Notorious Tajik Islamic State recruiter reappears in Syrian refugee camp

A notorious Islamic State (IS) terror group recruiter from Tajikistan, who went missing from a prison in northern Syria last year, is in a refugee camp in the Turkey-controlled Syrian city of Jarabulus, sources and a relative told Radio Liberty. Parviz Saidrahmonov, 34, who is suspected of having links to terrorist attacks in Sweden, Russia, […]

RFE/RL

A notorious Islamic State (IS) terror group recruiter from Tajikistan, who went missing from a prison in northern Syria last year, is in a refugee camp in the Turkey-controlled Syrian city of Jarabulus, sources and a relative told Radio Liberty.

Parviz Saidrahmonov, 34, who is suspected of having links to terrorist attacks in Sweden, Russia, and Tajikistan, disappeared from a prison in the Syrian town of Afrin in mid-2020 when Tajikistan was working on his extradition to Dushanbe.

Two people told RFE/RL on condition of anonymity that they saw Saidrahmonov, aka Abu Dovud, in a refugee camp in Jarabulus last week.

One of Saidrahmonov's relatives told RFE/RL that one of Saidrahmonov’s wives, who is from Russia's North Caucasus region of North Ossetia, and his four children are also in the refugee camp.

"Currently, the conditions Abu Dovud is experiencing fully differ from prison conditions, and the Turkish authorities are allowing him to meet his wife regularly," the relative said, adding that Saidrahmonov asked for money to be sent in one of his latest conversations by phone.

Meanwhile, an official of the Tajik Interior Ministry, who asked not to be named as he is not authorized to speak officially on the issue, told RFE/RL that Ankara “had not given any clear answers” to Dushanbe's requests to extradite Saidrahmonov, who is wanted in Tajikistan and Russia on a charge of allegedly recruiting people to the IS terror group in Syria. 

According to Tajik authorities, he is accused of recruiting more than 200 people to the IS terror group.

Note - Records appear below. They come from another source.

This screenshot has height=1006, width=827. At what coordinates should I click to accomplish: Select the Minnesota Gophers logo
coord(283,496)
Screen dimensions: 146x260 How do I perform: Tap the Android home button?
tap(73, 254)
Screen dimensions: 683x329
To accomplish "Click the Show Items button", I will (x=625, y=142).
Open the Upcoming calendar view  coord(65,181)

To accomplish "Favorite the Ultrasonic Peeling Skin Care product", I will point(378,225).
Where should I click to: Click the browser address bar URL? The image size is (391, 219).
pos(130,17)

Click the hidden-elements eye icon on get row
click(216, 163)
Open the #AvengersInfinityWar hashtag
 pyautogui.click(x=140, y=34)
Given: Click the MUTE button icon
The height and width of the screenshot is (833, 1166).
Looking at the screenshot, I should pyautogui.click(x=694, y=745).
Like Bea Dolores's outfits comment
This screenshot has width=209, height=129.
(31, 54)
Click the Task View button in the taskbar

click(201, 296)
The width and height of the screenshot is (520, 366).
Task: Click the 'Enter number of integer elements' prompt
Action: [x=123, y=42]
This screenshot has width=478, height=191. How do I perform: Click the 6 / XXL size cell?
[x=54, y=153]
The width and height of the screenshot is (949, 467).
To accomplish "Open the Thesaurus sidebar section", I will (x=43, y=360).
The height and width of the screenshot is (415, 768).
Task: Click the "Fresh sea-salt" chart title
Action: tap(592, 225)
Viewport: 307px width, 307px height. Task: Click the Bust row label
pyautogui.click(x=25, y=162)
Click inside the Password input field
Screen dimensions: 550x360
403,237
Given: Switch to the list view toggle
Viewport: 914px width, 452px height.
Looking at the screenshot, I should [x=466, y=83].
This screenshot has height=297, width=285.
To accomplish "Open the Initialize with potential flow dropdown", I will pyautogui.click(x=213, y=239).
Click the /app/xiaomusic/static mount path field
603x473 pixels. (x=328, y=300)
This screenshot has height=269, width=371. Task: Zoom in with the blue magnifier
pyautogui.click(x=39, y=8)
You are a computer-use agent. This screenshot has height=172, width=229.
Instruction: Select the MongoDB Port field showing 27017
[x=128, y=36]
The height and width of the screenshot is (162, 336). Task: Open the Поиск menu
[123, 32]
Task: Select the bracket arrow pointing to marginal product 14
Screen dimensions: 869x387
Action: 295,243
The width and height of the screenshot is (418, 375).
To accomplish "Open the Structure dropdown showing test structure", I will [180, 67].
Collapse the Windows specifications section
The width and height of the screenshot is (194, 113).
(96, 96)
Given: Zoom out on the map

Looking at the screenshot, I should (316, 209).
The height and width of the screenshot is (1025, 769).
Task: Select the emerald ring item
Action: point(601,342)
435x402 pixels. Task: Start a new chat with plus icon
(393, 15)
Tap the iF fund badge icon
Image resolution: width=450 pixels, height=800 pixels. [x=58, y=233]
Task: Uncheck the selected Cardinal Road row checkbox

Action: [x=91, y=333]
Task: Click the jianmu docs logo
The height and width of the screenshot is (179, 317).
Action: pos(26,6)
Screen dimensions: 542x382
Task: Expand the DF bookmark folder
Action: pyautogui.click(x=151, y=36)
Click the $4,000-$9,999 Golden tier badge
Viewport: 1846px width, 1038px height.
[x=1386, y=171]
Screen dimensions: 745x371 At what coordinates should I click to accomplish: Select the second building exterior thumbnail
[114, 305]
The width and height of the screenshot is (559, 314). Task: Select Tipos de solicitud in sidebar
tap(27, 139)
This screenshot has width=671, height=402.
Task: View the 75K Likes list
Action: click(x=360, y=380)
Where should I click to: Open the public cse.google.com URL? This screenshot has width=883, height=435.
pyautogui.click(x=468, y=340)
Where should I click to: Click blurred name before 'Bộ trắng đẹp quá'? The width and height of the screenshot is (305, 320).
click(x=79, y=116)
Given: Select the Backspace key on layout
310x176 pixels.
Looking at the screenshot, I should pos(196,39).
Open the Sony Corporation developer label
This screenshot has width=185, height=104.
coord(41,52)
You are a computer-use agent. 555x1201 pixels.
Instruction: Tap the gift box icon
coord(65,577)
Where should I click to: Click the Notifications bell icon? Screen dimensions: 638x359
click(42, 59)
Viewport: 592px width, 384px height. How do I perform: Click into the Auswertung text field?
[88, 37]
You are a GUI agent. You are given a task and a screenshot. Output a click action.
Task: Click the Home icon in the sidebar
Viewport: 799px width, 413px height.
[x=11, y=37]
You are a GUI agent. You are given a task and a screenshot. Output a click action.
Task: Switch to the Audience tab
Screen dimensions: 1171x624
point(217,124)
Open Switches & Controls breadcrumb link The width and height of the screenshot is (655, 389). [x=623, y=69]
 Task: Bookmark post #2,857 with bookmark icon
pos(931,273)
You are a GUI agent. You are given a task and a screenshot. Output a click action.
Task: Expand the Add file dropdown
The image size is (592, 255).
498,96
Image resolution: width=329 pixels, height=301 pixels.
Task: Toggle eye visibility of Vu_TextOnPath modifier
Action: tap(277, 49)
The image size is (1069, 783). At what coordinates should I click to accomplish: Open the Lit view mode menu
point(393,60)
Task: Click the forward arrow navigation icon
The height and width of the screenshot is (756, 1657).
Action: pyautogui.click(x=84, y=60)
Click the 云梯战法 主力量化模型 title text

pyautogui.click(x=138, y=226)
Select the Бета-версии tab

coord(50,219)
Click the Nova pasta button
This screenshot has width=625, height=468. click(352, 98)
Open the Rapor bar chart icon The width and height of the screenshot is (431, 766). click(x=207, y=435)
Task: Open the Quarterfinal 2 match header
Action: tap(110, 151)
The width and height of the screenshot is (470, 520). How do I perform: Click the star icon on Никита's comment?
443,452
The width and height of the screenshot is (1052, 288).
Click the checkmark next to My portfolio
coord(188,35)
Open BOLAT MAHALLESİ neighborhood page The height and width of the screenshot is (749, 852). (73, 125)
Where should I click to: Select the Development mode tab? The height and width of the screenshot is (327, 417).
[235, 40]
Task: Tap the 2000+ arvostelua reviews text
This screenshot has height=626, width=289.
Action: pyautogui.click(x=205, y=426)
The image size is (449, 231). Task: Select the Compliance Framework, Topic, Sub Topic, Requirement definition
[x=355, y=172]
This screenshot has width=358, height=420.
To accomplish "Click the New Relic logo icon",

Saidrahmonov has been suspected of being behind several attacks and terrorist plots in several countries.

Swedish investigators say he was an accomplice of Rakhmat Akilov, an Uzbek man who drove a hijacked truck down a busy pedestrian street in Stockholm on April 7, 2017, killing five people and injuring 10 others.

Akilov, a rejected asylum seeker in Sweden before the attack, was sentenced to life in prison in June 2018.